**TASK OBJECTIVE:** Each line that includes "computer" must be copied from the records.
== MATERIALS PROVIDED ==
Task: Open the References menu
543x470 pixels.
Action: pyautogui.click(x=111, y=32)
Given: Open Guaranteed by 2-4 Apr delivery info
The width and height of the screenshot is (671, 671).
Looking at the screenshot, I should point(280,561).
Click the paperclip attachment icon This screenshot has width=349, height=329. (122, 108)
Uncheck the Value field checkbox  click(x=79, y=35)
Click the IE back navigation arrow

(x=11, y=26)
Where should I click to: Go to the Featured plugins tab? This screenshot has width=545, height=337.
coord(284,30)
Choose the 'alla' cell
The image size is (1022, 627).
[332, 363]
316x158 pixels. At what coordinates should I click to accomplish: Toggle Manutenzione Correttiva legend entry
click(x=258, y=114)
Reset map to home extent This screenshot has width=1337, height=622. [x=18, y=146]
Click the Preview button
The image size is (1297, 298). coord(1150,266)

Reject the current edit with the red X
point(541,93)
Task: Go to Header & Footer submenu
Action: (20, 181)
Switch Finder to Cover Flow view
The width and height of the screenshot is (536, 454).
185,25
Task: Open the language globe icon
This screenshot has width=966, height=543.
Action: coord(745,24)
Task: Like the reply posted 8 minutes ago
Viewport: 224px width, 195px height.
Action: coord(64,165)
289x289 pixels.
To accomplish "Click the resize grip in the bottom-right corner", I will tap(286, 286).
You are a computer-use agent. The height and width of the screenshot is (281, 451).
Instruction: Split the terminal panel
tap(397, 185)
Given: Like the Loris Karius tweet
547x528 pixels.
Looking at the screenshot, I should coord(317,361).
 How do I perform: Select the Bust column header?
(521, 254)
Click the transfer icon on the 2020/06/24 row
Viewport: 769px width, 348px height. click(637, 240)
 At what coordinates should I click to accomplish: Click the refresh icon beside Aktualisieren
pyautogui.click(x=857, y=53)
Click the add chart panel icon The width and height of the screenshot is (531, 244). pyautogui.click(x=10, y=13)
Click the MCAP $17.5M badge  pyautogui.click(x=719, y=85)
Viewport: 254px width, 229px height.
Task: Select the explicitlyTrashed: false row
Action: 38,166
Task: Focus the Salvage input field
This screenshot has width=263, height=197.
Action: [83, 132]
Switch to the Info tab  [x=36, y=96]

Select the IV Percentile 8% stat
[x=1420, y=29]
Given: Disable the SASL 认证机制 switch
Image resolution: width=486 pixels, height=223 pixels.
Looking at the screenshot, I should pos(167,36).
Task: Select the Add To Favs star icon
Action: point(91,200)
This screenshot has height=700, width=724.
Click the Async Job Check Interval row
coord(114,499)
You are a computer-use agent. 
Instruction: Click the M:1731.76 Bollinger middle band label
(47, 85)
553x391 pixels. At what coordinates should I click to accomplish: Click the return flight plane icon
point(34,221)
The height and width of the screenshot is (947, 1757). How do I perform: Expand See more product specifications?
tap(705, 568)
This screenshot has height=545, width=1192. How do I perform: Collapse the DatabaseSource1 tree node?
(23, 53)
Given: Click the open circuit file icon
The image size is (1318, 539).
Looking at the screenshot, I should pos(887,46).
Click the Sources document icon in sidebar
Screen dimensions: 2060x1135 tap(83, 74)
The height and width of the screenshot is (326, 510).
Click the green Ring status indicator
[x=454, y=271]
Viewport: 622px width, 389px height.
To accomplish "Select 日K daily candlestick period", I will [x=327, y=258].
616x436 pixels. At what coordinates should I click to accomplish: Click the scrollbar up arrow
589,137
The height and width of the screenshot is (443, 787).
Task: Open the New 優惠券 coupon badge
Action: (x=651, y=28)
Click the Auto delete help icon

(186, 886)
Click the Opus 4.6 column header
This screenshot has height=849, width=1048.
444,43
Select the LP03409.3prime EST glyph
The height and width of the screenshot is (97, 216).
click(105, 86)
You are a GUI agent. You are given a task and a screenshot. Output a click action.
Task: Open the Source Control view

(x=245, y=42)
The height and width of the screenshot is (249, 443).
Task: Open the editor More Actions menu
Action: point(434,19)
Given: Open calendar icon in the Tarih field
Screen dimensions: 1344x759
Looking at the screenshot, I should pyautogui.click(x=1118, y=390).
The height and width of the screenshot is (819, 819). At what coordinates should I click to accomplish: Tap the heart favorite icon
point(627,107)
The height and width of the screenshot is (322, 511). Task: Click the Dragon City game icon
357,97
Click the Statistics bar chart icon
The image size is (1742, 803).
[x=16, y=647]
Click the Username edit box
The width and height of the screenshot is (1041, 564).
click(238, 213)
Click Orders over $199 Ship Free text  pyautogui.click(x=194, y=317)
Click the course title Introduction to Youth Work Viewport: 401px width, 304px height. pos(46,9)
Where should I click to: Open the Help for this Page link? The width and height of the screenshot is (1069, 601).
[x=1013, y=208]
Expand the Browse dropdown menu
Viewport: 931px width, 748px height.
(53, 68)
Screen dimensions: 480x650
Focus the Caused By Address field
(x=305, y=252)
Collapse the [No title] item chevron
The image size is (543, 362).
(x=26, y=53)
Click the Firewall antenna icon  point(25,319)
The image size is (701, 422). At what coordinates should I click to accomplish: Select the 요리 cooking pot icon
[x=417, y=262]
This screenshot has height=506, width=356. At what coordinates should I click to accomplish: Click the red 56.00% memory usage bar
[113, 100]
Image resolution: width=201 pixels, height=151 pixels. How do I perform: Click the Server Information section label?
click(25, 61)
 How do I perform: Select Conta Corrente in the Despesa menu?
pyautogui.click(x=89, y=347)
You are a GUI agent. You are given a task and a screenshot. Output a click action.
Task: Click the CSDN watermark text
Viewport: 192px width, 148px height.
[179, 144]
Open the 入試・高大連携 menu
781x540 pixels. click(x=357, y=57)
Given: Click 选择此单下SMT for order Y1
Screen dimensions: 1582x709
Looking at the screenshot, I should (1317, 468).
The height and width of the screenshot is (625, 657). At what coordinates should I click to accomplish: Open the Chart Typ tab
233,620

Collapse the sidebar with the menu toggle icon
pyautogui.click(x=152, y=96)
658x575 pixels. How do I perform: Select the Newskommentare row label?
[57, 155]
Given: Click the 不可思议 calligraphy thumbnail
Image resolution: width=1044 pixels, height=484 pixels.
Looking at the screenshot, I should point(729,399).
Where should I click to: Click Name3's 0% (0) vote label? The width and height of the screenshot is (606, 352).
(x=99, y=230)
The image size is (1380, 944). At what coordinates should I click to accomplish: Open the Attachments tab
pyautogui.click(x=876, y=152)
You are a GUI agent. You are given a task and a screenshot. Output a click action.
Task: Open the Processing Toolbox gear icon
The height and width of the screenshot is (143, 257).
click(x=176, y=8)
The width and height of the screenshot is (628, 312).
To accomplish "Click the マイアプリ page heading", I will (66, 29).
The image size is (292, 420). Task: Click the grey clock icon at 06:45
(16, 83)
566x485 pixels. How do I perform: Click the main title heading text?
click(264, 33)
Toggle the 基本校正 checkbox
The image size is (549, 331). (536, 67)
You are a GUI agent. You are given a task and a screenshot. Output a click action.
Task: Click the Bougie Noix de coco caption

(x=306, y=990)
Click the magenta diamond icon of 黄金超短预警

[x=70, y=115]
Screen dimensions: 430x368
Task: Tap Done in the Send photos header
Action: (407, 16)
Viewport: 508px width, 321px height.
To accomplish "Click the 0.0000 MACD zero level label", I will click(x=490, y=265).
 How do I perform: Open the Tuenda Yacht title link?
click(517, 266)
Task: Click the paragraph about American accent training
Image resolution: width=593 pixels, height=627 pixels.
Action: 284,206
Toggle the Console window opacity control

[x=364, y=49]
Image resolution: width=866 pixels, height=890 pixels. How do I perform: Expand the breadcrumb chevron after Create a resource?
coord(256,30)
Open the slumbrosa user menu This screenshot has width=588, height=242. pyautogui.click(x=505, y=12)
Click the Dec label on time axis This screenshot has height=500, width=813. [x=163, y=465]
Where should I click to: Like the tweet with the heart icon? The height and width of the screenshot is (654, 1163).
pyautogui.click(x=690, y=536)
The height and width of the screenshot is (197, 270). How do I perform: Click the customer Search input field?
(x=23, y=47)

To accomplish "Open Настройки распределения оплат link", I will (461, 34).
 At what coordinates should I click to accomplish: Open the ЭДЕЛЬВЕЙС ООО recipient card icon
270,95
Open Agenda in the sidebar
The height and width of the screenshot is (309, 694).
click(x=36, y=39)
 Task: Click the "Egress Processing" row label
===
**EXPECTED ANSWER:**
You are a computer-use agent. The height and width of the screenshot is (281, 451).
You are a computer-use agent. 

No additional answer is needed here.